# Selection:
--- --- ---

Research interests

Our standard of living today has been largely determined by past discoveries of new materials, and our future prosperity will depend to a large extent on the fruits of contemporary research into even newer materials with unparalleled performance.

Research within the MMT Group is carried out in close collaboration with leading national and international experimental and theory groups in the field. Below are the five main strands of our research activities.

1. Earth-Abundant Next-Generation Materials for Solar Energy Conversion 

The energy trilemma - energy security, energy accessibility, and environmental sustainability is emerging as a critical challenge for the development of government energy policies. Meeting the ever-increasing global energy demands, while at the same time drastically reducing carbon emissions from the overreliance on and usage of fossil fuels remains one of the most critical challenges for humankind in the 21st century. Solar power has a tremendous capacity to provide society with clean energy by displacing coal and oil used for electricity generation and transport. The solar resource is super-abundant and freely available. Harnessing this energy and designing our infrastructure around it will mitigate the environmental and societal impacts of climate change. Today, solar technologies already contribute to varying degrees to national energy productions. However, for solar energy to be rapidly established as part of the mainstream electricity industry at a reduced cost, devices must be made from inexpensive and earth-abundant materials. Under this research theme, we employ cutting-edge materials theory and simulation to predict novel solar absorber materials composed of earth-abundant elements; and to engineer existing materials to improve their stabilities and solar conversion performance. Recurring themes here include bandgap engineering, interface engineering, band alignment and offset engineering. The magnitude of band offsets controls transport phenomena across interfaces and characteristics of PV devices, hence their accurate determination and engineering are vital to improving the performances of PV devices.

--- --- ---

# Stored data:
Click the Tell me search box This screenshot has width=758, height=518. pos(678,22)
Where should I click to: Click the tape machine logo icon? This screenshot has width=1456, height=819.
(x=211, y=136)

--- --- ---

# Tasks:
a. Decide whether each statement below agrees with the research interests text on new materials. Answer yes or no for each, and quote the deciding words from the text.
(i) The group's research is organized into five main strands.
(ii) The text says solar devices should be made from rare materials to lower their cost.
(iii) The size of band offsets controls transport across interfaces.
b. Write what comes next in the research interests text on new materials, continuing from the point where it stops.

# The results:
a.
(i) Yes: "Below are the five main strands of our research activities."
(ii) No: "devices must be made from inexpensive and earth-abundant materials."
(iii) Yes: "The magnitude of band offsets controls transport phenomena across interfaces and characteristics of PV devices"

b.
2. Computer-Aided Catalyst Design

New catalysts are needed to improve the efficiency of industrial processes and drive energy conversion and environmental mitigation processes. Achieving the required catalytic performance (activity and selectivity) gains depends on exploiting the many degrees of freedom of materials development including multiple chemical components, nanoscale architectures, and tailored electronic structures. Using predictive modeling is the only intelligent and efficient path forward to sift through the many degrees of freedom. Under this research theme, we employ first-principles electronic structure calculations in collaboration with an experiment to provide reliable insights into the thermodynamics and kinetics/dynamics of the elementary steps involved in model catalytic reactions such as CO2 conversion, water splitting, and hydrogen evolution reactions (HER). The synergistic computational-experiments approach provides the most profound and detailed insights into how chemical reactions proceed and how we can control their finest details.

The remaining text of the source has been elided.